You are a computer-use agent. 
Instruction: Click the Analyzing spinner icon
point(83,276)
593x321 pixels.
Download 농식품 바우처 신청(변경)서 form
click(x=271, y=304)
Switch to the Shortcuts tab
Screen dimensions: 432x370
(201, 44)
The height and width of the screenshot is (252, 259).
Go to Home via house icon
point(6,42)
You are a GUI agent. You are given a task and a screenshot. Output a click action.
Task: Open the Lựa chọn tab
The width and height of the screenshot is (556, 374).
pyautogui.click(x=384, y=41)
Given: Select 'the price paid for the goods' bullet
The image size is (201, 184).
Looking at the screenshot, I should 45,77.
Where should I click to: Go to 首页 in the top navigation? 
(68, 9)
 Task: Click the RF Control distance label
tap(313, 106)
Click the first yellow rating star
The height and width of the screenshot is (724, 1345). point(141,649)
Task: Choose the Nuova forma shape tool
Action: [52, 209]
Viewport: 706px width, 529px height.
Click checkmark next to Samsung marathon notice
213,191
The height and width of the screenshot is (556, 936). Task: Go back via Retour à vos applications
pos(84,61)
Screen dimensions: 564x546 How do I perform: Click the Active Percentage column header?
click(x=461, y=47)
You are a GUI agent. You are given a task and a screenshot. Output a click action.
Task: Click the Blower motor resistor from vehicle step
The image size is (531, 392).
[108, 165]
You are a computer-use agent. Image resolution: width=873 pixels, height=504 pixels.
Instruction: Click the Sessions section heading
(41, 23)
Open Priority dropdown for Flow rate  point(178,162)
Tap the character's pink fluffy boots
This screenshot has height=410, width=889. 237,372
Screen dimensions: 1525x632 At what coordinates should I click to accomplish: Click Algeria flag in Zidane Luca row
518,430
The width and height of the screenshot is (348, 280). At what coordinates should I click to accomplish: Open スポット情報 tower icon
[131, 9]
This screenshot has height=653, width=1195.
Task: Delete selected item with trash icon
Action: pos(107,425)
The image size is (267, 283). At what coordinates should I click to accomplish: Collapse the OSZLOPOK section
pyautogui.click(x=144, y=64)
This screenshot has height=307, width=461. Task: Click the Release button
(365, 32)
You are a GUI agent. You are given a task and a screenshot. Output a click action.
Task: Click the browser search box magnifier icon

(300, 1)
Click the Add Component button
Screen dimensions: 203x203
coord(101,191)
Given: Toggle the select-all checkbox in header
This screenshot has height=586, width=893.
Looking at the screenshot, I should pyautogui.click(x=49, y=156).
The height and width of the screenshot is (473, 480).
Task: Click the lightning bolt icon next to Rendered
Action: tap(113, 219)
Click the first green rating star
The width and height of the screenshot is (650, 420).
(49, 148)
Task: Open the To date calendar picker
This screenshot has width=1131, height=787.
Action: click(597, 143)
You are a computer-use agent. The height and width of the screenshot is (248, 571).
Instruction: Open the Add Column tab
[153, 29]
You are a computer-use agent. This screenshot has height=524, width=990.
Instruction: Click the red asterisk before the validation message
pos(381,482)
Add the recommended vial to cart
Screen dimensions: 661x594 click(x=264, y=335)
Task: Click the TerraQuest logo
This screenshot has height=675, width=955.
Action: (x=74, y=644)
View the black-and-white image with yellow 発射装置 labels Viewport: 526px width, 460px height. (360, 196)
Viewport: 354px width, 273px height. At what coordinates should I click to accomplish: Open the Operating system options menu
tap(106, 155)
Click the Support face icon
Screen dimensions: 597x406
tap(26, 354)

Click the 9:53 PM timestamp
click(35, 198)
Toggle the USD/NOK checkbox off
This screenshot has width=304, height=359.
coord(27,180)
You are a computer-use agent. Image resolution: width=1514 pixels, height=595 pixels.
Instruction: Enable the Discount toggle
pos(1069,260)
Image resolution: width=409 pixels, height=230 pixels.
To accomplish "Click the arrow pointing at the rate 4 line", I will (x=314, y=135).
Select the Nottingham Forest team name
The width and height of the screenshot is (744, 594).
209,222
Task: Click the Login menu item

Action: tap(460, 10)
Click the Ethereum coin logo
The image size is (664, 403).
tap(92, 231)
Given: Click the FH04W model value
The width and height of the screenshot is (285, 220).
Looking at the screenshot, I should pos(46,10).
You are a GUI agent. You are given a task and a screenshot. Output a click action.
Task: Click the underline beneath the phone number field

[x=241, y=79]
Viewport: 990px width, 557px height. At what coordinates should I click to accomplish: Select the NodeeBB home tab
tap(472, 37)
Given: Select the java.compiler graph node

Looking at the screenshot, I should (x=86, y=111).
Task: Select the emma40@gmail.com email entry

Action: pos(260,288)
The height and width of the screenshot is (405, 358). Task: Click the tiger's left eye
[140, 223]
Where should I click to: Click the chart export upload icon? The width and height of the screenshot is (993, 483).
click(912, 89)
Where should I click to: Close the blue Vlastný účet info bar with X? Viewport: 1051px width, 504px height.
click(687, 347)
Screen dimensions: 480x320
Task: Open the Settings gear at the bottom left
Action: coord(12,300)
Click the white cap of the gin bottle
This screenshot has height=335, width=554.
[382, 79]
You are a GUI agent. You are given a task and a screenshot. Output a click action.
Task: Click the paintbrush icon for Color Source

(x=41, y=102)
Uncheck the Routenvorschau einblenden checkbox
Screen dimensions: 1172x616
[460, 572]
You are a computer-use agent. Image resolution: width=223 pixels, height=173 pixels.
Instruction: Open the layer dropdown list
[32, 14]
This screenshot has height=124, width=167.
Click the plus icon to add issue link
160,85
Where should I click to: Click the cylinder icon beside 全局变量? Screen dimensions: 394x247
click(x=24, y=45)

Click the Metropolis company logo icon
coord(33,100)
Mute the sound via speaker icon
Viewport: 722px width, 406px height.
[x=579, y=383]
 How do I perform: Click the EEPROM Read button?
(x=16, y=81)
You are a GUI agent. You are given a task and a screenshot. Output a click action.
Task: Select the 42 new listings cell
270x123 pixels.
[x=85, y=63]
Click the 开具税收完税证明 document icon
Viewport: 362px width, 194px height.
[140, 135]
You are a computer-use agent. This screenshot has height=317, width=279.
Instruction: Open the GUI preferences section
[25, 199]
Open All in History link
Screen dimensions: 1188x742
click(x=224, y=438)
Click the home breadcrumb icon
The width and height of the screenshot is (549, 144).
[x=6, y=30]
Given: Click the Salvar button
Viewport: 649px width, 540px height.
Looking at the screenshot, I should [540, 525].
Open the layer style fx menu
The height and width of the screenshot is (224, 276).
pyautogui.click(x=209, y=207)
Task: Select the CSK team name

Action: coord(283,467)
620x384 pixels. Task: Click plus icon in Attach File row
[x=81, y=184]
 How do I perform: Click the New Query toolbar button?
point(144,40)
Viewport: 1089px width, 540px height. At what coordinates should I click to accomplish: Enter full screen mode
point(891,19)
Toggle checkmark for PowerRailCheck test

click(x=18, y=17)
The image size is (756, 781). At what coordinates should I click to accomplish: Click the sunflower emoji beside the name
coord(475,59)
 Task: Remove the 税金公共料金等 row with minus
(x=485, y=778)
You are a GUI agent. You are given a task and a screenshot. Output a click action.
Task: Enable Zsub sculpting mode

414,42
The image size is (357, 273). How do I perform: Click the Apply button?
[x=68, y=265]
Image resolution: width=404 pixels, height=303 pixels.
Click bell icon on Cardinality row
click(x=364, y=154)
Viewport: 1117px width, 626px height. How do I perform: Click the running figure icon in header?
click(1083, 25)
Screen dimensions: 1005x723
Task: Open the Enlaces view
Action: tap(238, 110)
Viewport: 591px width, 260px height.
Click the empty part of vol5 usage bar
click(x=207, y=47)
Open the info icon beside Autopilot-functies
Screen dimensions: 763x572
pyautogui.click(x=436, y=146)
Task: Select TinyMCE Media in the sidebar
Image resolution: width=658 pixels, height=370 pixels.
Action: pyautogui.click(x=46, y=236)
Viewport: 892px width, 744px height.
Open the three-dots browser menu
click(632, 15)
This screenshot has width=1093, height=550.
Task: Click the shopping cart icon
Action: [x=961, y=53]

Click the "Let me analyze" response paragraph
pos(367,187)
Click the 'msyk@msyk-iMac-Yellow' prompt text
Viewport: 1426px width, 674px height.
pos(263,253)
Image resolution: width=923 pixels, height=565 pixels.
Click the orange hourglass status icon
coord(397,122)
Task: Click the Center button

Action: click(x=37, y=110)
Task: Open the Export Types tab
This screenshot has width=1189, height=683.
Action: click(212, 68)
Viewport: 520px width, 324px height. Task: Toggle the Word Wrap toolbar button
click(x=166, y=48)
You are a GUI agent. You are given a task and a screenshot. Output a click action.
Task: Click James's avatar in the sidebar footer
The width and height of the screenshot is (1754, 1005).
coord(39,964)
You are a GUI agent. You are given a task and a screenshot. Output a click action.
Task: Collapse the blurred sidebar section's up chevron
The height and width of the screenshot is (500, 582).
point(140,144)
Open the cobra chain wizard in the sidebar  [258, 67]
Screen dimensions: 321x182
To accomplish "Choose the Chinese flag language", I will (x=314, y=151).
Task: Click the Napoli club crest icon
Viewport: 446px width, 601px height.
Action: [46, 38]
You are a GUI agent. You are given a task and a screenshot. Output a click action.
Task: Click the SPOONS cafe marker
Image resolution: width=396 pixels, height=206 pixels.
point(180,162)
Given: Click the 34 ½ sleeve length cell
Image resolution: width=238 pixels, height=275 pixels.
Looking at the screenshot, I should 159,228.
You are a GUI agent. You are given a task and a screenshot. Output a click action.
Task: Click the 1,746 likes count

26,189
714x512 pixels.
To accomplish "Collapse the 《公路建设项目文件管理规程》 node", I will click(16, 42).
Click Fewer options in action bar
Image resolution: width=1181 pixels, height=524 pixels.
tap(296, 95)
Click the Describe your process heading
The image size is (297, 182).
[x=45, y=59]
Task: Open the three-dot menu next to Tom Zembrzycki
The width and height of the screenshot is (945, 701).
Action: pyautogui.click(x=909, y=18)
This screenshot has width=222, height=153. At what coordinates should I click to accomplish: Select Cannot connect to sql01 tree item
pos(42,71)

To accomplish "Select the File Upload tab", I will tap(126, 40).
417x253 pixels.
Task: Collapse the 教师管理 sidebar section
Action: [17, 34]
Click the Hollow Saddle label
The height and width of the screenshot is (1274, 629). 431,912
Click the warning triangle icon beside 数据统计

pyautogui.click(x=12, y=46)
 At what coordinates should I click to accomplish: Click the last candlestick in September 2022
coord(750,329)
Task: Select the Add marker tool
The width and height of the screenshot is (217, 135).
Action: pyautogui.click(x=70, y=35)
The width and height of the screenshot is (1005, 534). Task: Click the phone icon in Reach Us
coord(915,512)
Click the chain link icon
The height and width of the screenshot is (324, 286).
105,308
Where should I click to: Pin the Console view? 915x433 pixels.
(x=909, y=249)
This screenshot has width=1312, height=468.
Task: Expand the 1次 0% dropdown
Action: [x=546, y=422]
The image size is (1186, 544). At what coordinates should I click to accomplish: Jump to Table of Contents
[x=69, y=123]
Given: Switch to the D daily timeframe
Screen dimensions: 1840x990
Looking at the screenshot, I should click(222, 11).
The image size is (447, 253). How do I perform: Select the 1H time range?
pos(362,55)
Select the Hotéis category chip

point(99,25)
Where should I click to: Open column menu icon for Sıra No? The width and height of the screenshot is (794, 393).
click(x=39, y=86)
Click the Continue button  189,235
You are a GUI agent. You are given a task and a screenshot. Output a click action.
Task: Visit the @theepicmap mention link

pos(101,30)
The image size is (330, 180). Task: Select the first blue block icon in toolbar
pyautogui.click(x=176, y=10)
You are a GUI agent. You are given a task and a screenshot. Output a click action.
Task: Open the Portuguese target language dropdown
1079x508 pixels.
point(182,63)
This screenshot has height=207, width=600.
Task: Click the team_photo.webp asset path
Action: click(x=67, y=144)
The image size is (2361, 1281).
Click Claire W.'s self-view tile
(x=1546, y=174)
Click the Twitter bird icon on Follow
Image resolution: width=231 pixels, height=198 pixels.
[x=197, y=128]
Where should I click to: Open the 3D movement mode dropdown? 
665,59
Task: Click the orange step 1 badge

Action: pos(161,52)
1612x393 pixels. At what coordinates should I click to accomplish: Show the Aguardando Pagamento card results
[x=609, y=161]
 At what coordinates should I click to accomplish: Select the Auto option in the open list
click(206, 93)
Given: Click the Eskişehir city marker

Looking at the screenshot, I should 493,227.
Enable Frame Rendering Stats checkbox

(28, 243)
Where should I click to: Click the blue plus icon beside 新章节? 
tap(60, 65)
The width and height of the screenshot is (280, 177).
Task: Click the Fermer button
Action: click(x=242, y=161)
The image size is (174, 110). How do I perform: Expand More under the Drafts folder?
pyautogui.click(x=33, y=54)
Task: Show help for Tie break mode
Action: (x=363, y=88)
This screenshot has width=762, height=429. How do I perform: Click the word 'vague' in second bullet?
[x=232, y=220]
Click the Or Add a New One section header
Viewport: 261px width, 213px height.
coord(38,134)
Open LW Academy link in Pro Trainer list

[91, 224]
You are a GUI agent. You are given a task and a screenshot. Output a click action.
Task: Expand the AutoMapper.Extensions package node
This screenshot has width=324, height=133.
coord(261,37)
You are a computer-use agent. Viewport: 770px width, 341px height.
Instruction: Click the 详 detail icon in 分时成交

* **REQUIRED WORK**: Among the records above, repeat exactly the line with "You are a computer-use agent. Image resolution: width=873", the line with "has height=524, width=990.", and every line in between, and only those.

* **SOLUTION FOR THIS TASK**:
You are a computer-use agent. Image resolution: width=873 pixels, height=504 pixels.
Instruction: Click the Sessions section heading
(41, 23)
Open Priority dropdown for Flow rate  point(178,162)
Tap the character's pink fluffy boots
This screenshot has height=410, width=889. 237,372
Screen dimensions: 1525x632 At what coordinates should I click to accomplish: Click Algeria flag in Zidane Luca row
518,430
The width and height of the screenshot is (348, 280). At what coordinates should I click to accomplish: Open スポット情報 tower icon
[131, 9]
This screenshot has height=653, width=1195.
Task: Delete selected item with trash icon
Action: pos(107,425)
The image size is (267, 283). At what coordinates should I click to accomplish: Collapse the OSZLOPOK section
pyautogui.click(x=144, y=64)
This screenshot has height=307, width=461. Task: Click the Release button
(365, 32)
You are a GUI agent. You are given a task and a screenshot. Output a click action.
Task: Click the browser search box magnifier icon

(300, 1)
Click the Add Component button
Screen dimensions: 203x203
coord(101,191)
Given: Toggle the select-all checkbox in header
This screenshot has height=586, width=893.
Looking at the screenshot, I should pyautogui.click(x=49, y=156).
The height and width of the screenshot is (473, 480).
Task: Click the lightning bolt icon next to Rendered
Action: tap(113, 219)
Click the first green rating star
The width and height of the screenshot is (650, 420).
(49, 148)
Task: Open the To date calendar picker
This screenshot has width=1131, height=787.
Action: click(597, 143)
You are a computer-use agent. The height and width of the screenshot is (248, 571).
Instruction: Open the Add Column tab
[153, 29]
You are a computer-use agent. This screenshot has height=524, width=990.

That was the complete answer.